O problema, porém, vai além do javali. Isso porque, conforme explicou à BBC News Brasil o biólogo Gustavo Figueirôa, a liberação da caça ao javali pode ter impulsionado a matança de outros animais. Segundo o especialista, muitos caçadores que têm permissão para matar os javalis acabam tirando a vida de outros nas animais encontrados durante as caçadas.
A facilitação do acesso a armas, de responsabilidade do governo Bolsonaro, também prejudicou os animais. Isso porque o medo de serem presos por porte ilegal de armas reduzia a ação de caçadores.
“Naturalmente, se você permite que mais pessoas tenham armas legalmente e saiam a campo para caçar legalmente (javalis), você aumenta a chance de mais animais silvestres serem caçados”, afirmou Figueirôa.
Com os decretos de Bolsonaro, houve um aumento de 50%, em relação a 2018, no número de registros ativos de colecionadores, atiradores esportivos e caçadores (CACs), segundo o Instituto Sou da Paz. Atualmente, os CACs podem adquirir até 30 armas, 90 mil munições e 20 kg de pólvora. Antes de Bolsonaro, a permissão era para 12 armas, 6 mil munições e 2 kg de pólvora por pessoa.
O biólogo comentou ainda o argumento de que há animais aos montes na natureza e que, por isso, é aceitável matá-los. Segundo ele, espécies com populações numerosas em parte do país podem estar ameaçadas em outros locais – como acontece com a paca, que é considerada abundante por caçadores, mas que está em risco em biomas como a Mata Atlântica.

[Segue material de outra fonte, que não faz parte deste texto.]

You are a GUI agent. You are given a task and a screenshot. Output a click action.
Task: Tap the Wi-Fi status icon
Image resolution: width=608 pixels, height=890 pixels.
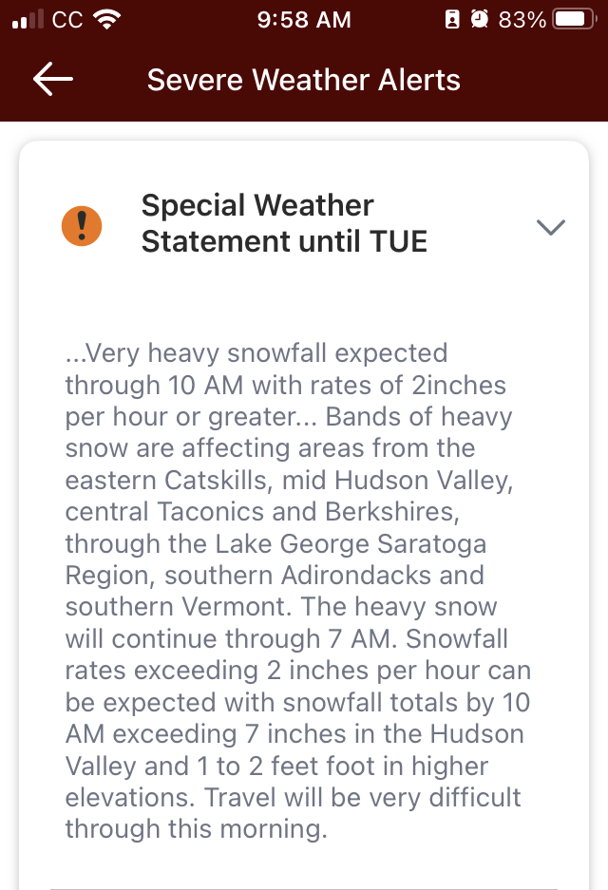pyautogui.click(x=108, y=20)
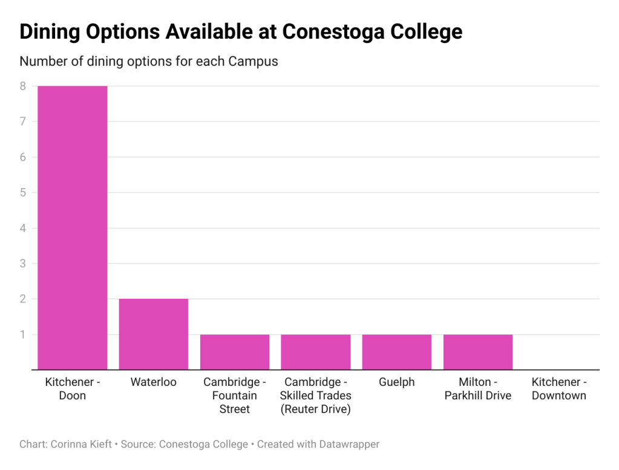Select the Milton - Parkhill Drive bar
Image resolution: width=619 pixels, height=470 pixels.
478,351
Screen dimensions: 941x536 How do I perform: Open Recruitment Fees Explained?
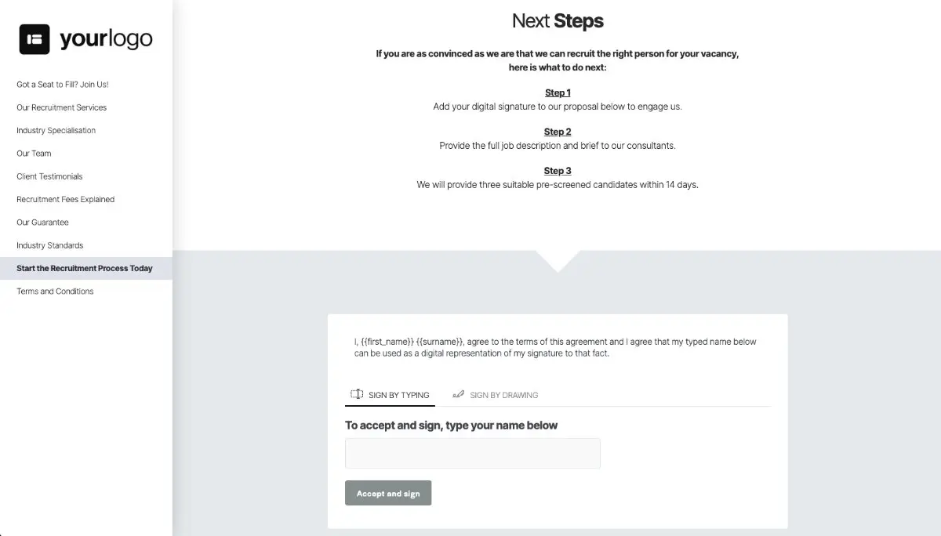click(65, 199)
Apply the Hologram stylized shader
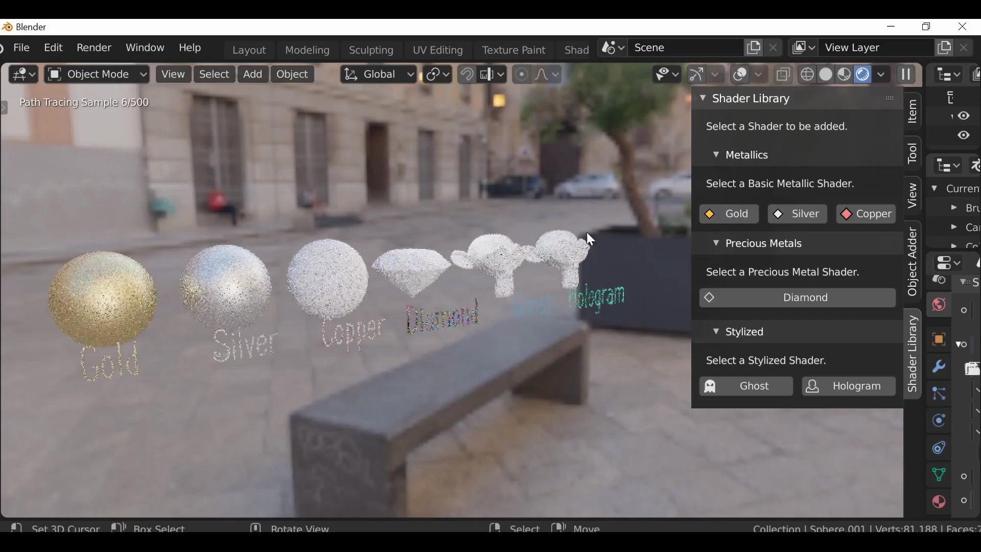Image resolution: width=981 pixels, height=552 pixels. pyautogui.click(x=849, y=387)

Além disso, matar o animal prejudica o ecossistema no qual ele vive. Um exemplo é a cutia, que dispersa sementes, mantendo a biodiversidade da floresta. A cadeia alimentar da fauna também é afetada. Se cotias são mortas, por exemplo, onças passam a ter menos presas para se alimentar.
“Quando você mata um animal que é presa de outros, você tira um elemento da cadeia que desequilibra todo o resto”, afirmou o biólogo, que contou à BBC News Brasil que já denunciou ao YouTube e ao Facebook grupos que promovem a caça, mas não teve retorno positivo.
E apesar de ter removido o “Caçadores de paca”, o Facebook mantém outros grupos similares em sua plataforma. O YouTube, por sua vez, disse que é “uma plataforma de vídeo aberta, e qualquer pessoa pode compartilhar conteúdo, que está sujeito a revisão de acordo com as nossas diretrizes da comunidade”.
Na opinião do Ibama, “a exposição de conteúdos relacionados à caça de animais silvestres no YouTube e Facebook tem forte impacto negativo para a preservação ambiental, pois estimula a caça”.
“Cotidianamente, o órgão acompanha as denúncias presentes nas redes sociais e atua com base nelas, investigando os responsáveis”, completou o órgão.